Configiuring adapters is not well documented, we'll fix this. Here is what you need to write in the relevant config file for mongoDB:

readModelAdapters: [
  {
    name: 'default',
    module: 'resolve-readmodel-mongo',
    options: {
      url: 'mongodb://127.0.0.1:27017/MyDatabaseName',
    }
  }
]

Since you have a database engine, you can use it for an event store too:

storageAdapter: {
  module: 'resolve-storage-mongo',
  options: {
    url: 'mongodb://127.0.0.1:27017/MyDatabaseName',
    collectionName: 'Events'
  }
}

ViewModel ViewModel is built on the fly during the query. It does not require a storage, but it reads all events for the given aggregateId.

reSolve view models are using snapshots. So if you have 15.000 events for a give aggregate, then on the first request all those events will be applied to calculate a vies state for the first time. After this, this state will be saved, and all subsequent requests will read a snapshot and all later events. By default snapshot is done per 100 events. So on the second query reSolve would read a snapshot for this view model, and apply not more than 100 events to it.
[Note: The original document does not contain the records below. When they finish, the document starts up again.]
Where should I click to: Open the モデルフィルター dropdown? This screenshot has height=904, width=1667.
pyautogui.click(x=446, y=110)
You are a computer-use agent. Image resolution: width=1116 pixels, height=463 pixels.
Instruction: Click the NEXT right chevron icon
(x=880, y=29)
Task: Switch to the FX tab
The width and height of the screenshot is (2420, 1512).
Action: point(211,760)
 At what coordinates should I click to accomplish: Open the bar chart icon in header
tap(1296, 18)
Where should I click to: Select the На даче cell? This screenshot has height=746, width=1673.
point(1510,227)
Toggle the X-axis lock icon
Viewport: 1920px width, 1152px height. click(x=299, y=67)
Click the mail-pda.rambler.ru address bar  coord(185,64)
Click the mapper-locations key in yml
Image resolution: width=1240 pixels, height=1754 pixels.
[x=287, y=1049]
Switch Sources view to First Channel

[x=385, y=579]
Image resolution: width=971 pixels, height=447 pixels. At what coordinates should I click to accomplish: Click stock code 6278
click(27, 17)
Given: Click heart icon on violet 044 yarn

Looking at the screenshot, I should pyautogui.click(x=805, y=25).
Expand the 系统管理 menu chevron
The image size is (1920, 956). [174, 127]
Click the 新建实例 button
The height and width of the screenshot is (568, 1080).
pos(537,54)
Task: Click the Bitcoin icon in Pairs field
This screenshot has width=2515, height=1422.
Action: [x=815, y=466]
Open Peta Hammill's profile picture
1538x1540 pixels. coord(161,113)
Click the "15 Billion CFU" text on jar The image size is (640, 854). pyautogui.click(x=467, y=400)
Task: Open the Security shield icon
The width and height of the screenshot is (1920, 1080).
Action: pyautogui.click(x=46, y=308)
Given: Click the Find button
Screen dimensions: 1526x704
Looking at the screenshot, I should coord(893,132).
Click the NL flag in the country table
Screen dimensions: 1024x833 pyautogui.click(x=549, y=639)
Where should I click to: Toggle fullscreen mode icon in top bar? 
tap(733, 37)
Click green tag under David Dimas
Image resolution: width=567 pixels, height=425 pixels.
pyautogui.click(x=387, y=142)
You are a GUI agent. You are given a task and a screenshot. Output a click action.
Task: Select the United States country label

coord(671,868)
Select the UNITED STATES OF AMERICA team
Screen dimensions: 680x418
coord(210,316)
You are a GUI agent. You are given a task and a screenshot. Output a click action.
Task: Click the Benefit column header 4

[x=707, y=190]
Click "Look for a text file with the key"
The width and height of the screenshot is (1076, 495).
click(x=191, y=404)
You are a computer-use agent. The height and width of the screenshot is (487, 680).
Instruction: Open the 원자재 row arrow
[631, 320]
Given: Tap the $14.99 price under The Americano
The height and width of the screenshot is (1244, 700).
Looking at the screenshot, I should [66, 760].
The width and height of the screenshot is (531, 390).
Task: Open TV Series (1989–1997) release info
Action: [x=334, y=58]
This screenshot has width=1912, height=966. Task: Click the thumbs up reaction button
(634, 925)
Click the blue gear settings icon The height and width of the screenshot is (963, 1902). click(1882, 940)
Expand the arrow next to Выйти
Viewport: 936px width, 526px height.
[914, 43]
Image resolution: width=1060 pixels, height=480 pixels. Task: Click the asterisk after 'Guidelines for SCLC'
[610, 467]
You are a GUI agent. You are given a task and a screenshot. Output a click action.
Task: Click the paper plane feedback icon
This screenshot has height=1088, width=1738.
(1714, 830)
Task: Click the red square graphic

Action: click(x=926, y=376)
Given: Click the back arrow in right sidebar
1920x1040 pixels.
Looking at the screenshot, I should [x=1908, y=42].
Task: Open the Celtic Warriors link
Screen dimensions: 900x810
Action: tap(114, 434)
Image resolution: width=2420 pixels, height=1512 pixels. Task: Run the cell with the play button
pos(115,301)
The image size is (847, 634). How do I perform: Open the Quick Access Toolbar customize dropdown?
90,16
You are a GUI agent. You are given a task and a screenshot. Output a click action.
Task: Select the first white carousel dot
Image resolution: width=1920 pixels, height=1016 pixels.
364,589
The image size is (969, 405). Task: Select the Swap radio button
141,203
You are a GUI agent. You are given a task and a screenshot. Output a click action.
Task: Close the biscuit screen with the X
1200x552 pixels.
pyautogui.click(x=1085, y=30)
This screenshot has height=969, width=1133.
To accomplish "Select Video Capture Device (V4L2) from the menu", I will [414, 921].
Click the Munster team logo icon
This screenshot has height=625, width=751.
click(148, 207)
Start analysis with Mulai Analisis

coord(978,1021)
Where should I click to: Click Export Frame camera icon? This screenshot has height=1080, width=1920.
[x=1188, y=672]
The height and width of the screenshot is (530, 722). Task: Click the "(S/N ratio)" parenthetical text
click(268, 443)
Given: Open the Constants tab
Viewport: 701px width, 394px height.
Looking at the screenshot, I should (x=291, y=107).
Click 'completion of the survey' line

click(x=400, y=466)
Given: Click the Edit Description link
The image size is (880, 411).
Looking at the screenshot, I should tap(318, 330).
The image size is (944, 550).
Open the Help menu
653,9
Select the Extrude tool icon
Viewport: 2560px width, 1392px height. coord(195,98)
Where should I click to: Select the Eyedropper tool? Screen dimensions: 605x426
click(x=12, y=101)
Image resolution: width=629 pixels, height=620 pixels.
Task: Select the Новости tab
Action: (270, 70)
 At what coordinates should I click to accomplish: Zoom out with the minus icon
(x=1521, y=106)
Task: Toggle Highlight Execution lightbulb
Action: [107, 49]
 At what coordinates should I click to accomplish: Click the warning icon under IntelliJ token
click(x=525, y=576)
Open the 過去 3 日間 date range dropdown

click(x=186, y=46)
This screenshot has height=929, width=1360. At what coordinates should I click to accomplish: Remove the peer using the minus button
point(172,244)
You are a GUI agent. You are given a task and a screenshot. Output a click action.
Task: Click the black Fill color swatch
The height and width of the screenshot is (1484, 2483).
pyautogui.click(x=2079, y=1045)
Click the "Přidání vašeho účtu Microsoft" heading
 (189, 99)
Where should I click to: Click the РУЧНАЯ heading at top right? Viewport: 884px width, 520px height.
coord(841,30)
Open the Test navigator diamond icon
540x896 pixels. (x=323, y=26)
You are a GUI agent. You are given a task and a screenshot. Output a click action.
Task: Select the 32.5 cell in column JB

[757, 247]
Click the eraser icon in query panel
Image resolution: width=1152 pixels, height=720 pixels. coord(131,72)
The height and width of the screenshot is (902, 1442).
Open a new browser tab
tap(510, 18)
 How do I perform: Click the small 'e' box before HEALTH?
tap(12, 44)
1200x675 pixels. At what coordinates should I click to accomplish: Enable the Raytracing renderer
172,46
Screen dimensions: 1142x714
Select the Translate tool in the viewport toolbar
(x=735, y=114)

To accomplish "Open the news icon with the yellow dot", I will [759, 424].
Again, keep in mind, that if you want snapshot storage to be persistent, you should configure a snapshot adapter:

snapshotAdapter: {
  module: 'resolve-snapshot-lite',
  options: {
    pathToFile: 'path/to/file',
    bucketSize: 100
  }
}

ViewModel has one more benefit - if you use resolve-redux middleware on the client, it will be kept up-to-date there, reactively applying events that app is receiving via websockets.